Roman Catholic university in Pampanga, Philippines

The University of the Assumption (U.A.) is a private archdiocesan Catholic university in the City of San Fernando, Pampanga, Philippines. The University of the Assumption is the first Catholic archdiocesan university in the Philippines and in Asia. It is among the top schools in the region, based on its accredited programs, and licensure and professional examination results.

==History==
U.A. was founded on January 12, 1963, when the bishop of San Fernando, Most Reverend Emilio A. Cinense, D.D., assisted by Msgr. Pedro D. Puno, the Vicar General, concretized his dream of providing Christian education to the poor young men and women of Pampanga.

===Beginnings===
The university was originally called Assumption Junior College and was on the third floor of the Assumpta Building in downtown San Fernando. The school was under the watchful eyes of Sr. Gunfrida Schneyer, O.S.B., who was at the time the Superior of the Community of Missionary Benedictine Sisters of Tutzing (Germany).

The college began with an enrollment of 275 students. The degrees offered were Bachelor of Arts, Bachelor of Science in Commerce, Bachelor of Science in Education, and Bachelor of Science in Elementary Education.

In 1965 the campus was transferred to its present site at the Unisite Subdivision, in Barangay Del Pilar. The Puno Building was then the only edifice on the campus. In the same year, the institution was granted government recognition as "Assumption College of Pampanga".

In 1966, Rev. Fr. Aniceto M. Franco became the dean and rector Sr. Mary Philip Ryan, O.P. and the Dominican Sisters of Our Lady of Remedies assisted in the supervision of the grade school and high school. Sr. Mary Philip Ryan was also the superior of the Dominican community whose members performed active roles in the institution's affairs as faculty members and administrators.

In 1969, the Bachelor of Science in Civil Engineering was added to the roster of degrees offered. To accommodate the increase in number of enrollees, the Ryan Building and Benedictine Building were constructed. During the term of Fr. Franco the Archbishop Emilio Cinense Gymnasium was built.

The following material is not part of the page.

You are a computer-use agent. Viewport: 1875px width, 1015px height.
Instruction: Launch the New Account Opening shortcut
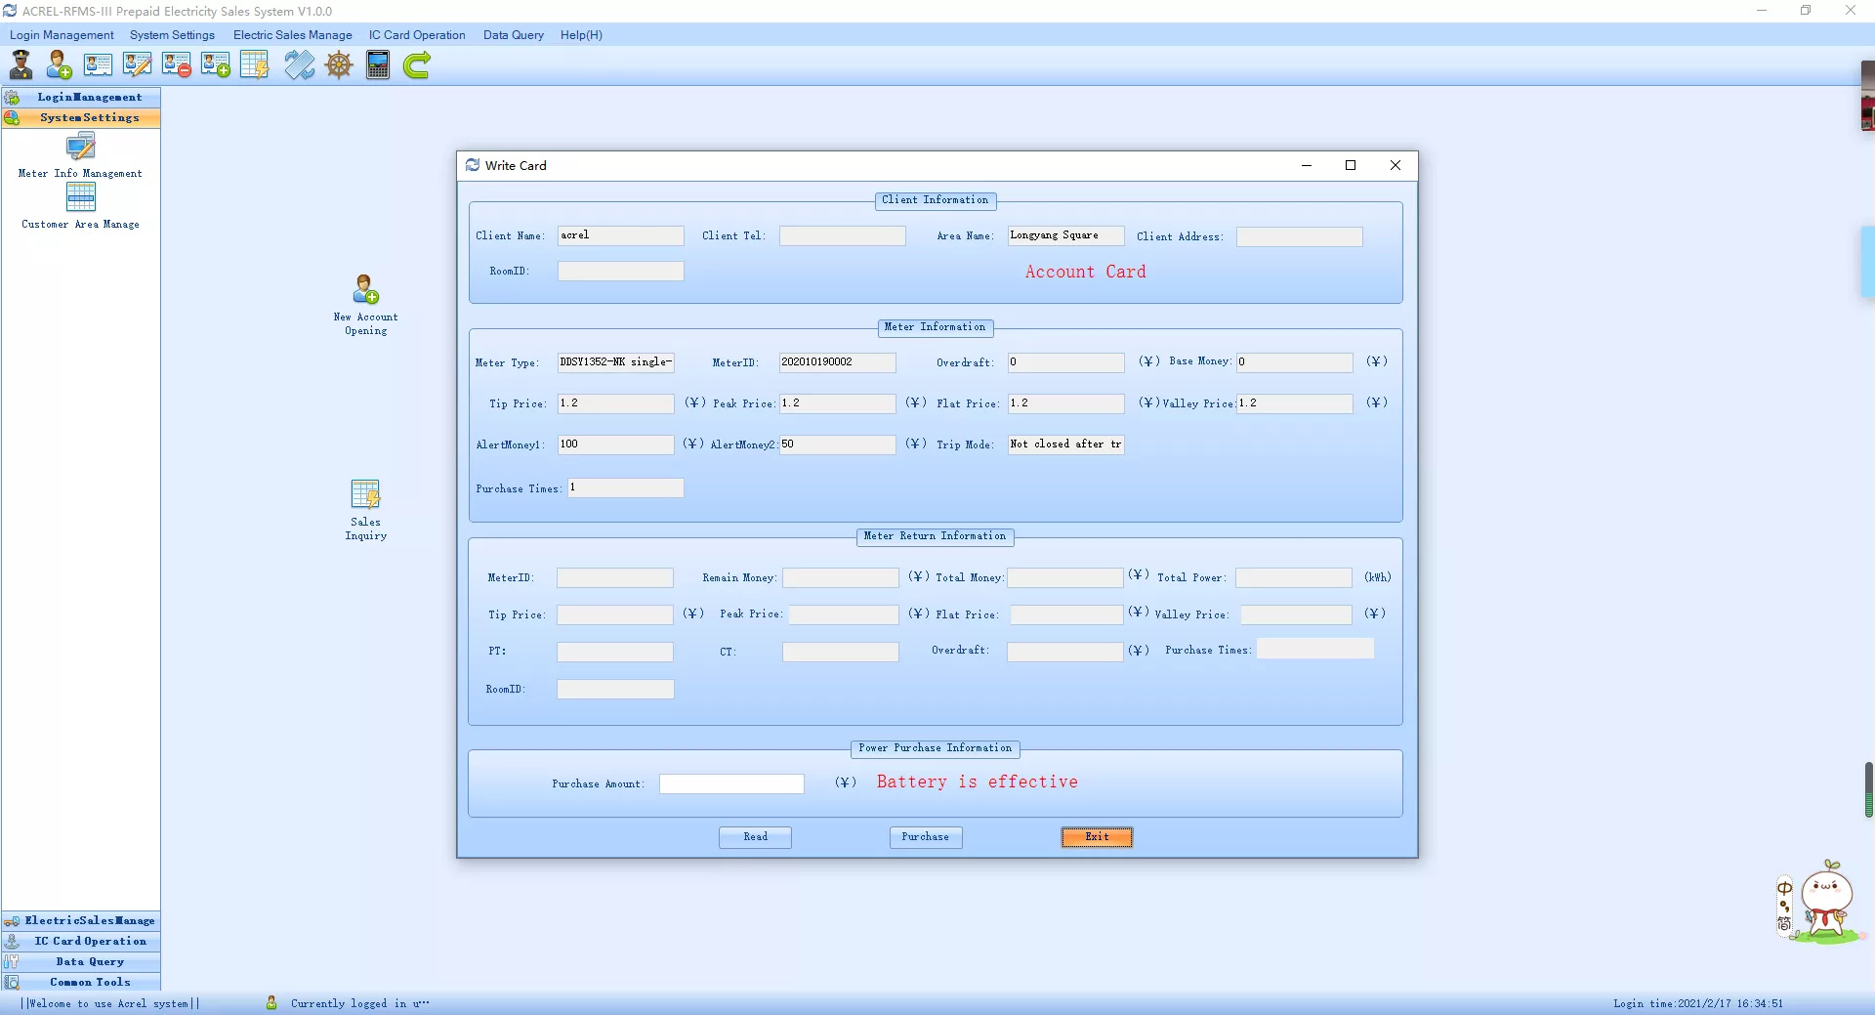point(366,304)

In 1974, Rev. Fr. Octavio M. Ramos was appointed as the first president of the institution. Fr. Ramos worked for the government recognition of new degrees: Bachelor of Science in Nursing, Bachelor of Science in Nutrition and Dietetics, Bachelor of Science in Industrial Engineering, and Bachelor of Science in Architecture. The Graduate School was organized with Master in Business Administration as its first program.

===From college to university===
The college was granted University status on March 29, 1980, by the Ministry of Education, Culture and Sports and was named University of the Assumption.

Consequently, enrollment soared and the following buildings were built to accommodate the growing number of students:
- The Nutrition building
- The Grade School building, named after Rev. Msgr. Octavio M. Ramos
- The Msgr. Guerrero building which houses the University Chapel and the Archbishop Oscar V. Cruz Museum and Archives
- The Multi-Purpose Hall
- The Ryan Hall extension
- The Puno Hall extension
- The Alumni building
- The Post Office
- The Waiting Shed

Under Fr. Ramos, the university was chosen as a site for the Regional Staff Development Center, the Nutrition Center, the Decentralized Learning Resource Center, and the Educational Development Implementation Task Force for Region III. Under his term the Outreach Ministry was launched.

===Further expansion===
In 1986, Rev. Fr. Cenovio M. Lumanog, Ph.D. was appointed president of the university. On June 13, 1988 the Department of Education, Culture and Sports granted U.A. the recognition to offer a Doctorate degree in Education.

In 1990, the Most Rev. Jesus C. Galang, D.D., then the Auxiliary Bishop of San Fernando, was installed as the president. During his incumbency, the Archbishop V. Cruz building and the Library building (now Most Rev. Jesus C. Galang Building) were constructed. During his term the Bachelor of Science in Accountancy was added to the courses offerings.

===Modernization===
Rev. Msgr. Ricardo Jesus T. Serrano, S.L.D. assumed the role as university president in 1992. The following programs were added to the curriculum under his leadership: Master's degree in Public Administration; Bachelor of Science in Hotel and Restaurant Management; Bachelor of Science in Commerce with a major in computer science; and a Master of Education with majors in Early Childhood, Mathematics, Filipino and English.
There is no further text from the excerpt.